Jo era senegalés, un chico avispado y alegre que siempre tenía una sonrisa en los labios sin que le importara mostrar una boca desdentada por el culatazo de un guardia nacional que impedía el paso de refugiados en la frontera. A otros, se consolaba a menudo, les fue peor. Algunos fueron internados en campos circundados con alambre de espino, la antesala de una muerte lenta pero inminente. Él, sin embargo, consiguió su objetivo y sentado en la Plaza Mayor veía a la gente pasar sin mayor preocupación que pagar la hipoteca, llegar a fin de mes intactos, con algo de dinero en la caja de ahorro y conseguir entradas para el gran partido de fútbol del que todos hablaban. “Qué van a saber ellos de sobrevivir”, se decía Jo exhibiendo los bolsos de lujo que le había conseguido su colega Mahmud. En realidad, se trataba de “excelentes imitaciones fabricadas en Macao” que habían cruzado el estrecho en un barco de dudoso origen fletado por un comerciante genovés asociado con la mafia. Nada, por cierto, ajeno a las autoridades portuarias.
-Lleve usted, señora, este Michael Korrs. ¿O le gusta este Dolce & Gabanna? Voceaba Jo alegre, hasta jocoso, ignorando el dolor que sufría en la espalda. Había pasado cuatro interminables días en posición fetal, adosado al casco de una patera, sin probar bocado ni agua, vomitando hasta la primera papilla que le preparó Mamá Cósima en la aldea de Burukaku, donde el sol se filtraba por el mínimo espacio que permitía la copa de los baobabs. Cuando la modesta embarcación alcanzó la playa apenas podía ponerse en pie. Pocas horas más tarde, en la aparente seguridad de un galpón de la zona industrial, sintió que las vértebras se quebraban y los músculos, muy debilitados, apenas podían mantenerlas en su lugar. La mañana siguiente, al alba, se presentó Mahmud con un bidón que contenía leche mezclada con café o algo similar de aspecto espeso y color oscuro. El marroquí era un hombre bajo y moreno y los ojos saltones, que se expresaba con grandilocuencia con su fuerte acento norteafricano. “Si haces bien las cosas, saldrás adelante”, le recomendó al pobre Jo atiborrado de analgésicos. De cualquier modo, aun con la cabeza dando tumbos, preso de los espasmos del mareo y la comida rápida, le preguntó qué era “hacer bien las cosas”. Mahmud lo miró con aquellos cómicos ojos de sapo y resolvió el tema por la vía directa:
-Vender dos de estos como mínimo. Y luego, me das el dinero ¿estamos? Por supuesto te daré tu parte como convinimos.

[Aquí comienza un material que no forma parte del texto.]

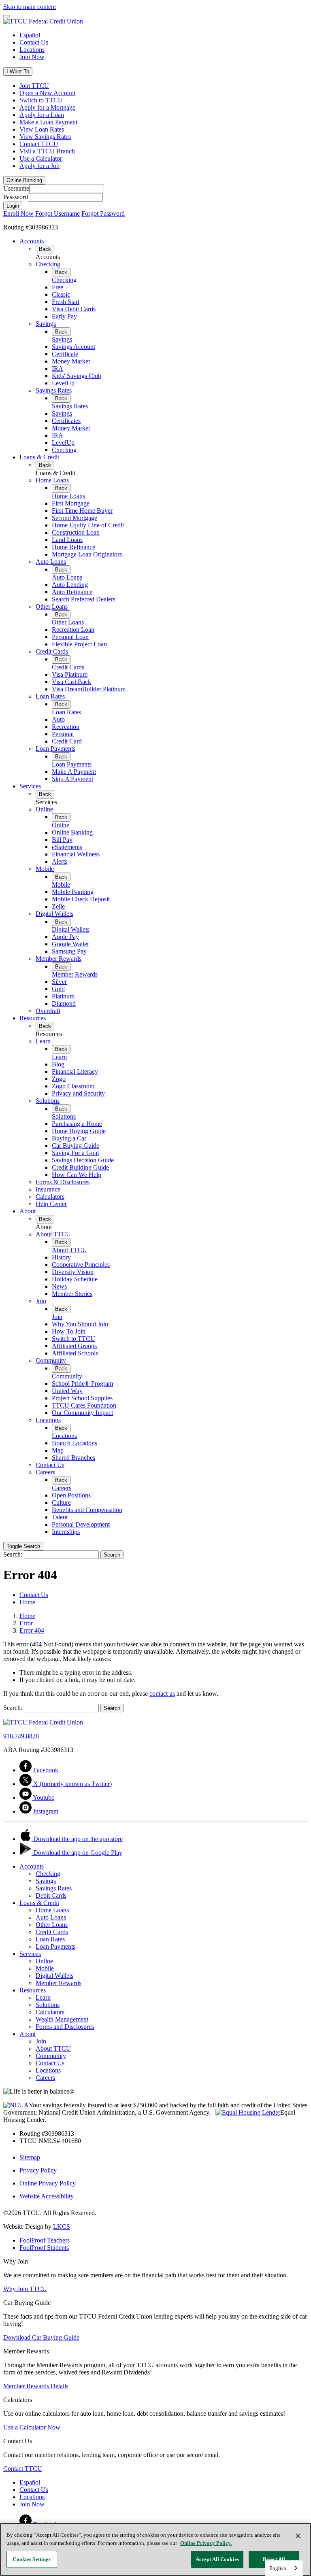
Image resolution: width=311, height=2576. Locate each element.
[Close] (298, 2536)
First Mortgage (70, 503)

El primer día no embaucó a ninguna incauta; ni siquiera a las turistas danesas que tocaron todo el género para no comprar nada, las muy putas. De modo que se presentó ante Mahmud con las manos vacías. “Pues esta noche no cenas, amigo mío”, le reprendió sin perder el buen humor. Jo, evidentemente, había aprendido la lección y se fijó en cómo Marco y David ofrecían su mercancía. El primero, un sudanés que cojeaba de la pierna derecha, utilizaba su notoria discapacidad para vender un relato de “represión y persecución política” que calaba hondo en el alma generosa de quienes pensaban que los estados del viejo continente habían abusado durante siglos de la pobre y vilipendiada África. Su compañero, un boliviano con un indiscutible talento para la música, interpretaba melancólicas melodías del altiplano capaces de desgarrar el atribulado corazón de los viandantes. Cada uno ejecutaba a la perfección su plan de supervivencia.
Jo, en su fuero interno, los admiraba. A pesar de su situación mantenían intacta cierta dignidad que algunos habían perdido. Marco se declaraba “perseguido político” y así lo expresaba por escrito en un pedazo de cartón prensado. David se sentía en lo más alto de un escenario, ante un auditorio excepcional, transmitiendo los valores de su cultura ancestral a aquellos bárbaros amparados en la aparente seguridad de sus teléfonos móviles. El indígena aimara siempre lo repetía: “ellos son los más vulnerables” y, de algún modo, no le faltaba razón.
“Necesito algo así. Algo que me permita seguir adelante. Algo de lo que sentirme orgulloso”, caviló Jo rascándose el cráneo rapado. Pero las ideas escaseaban. Habían dejado de aflorar a su mente desde que salió de la aldea y todo su mundo, o lo que quedaba de éste, se transformó en una carrera por la supervivencia. Se trataba de conseguir un techo para cobijarse de la tormenta y un plato de comida caliente para no irse a dormir con el estómago vacío y ese dolor en las piernas de tanto caminar sin rumbo primero por el desierto, luego por las calles de aquella ciudad donde en vez de arboles crecían edificios surgidos de las mismas entrañas de la tierra. Mahmud, en definitiva, tenía razón: “no somos más que la carnaza que ellos necesitan para alimentarse”.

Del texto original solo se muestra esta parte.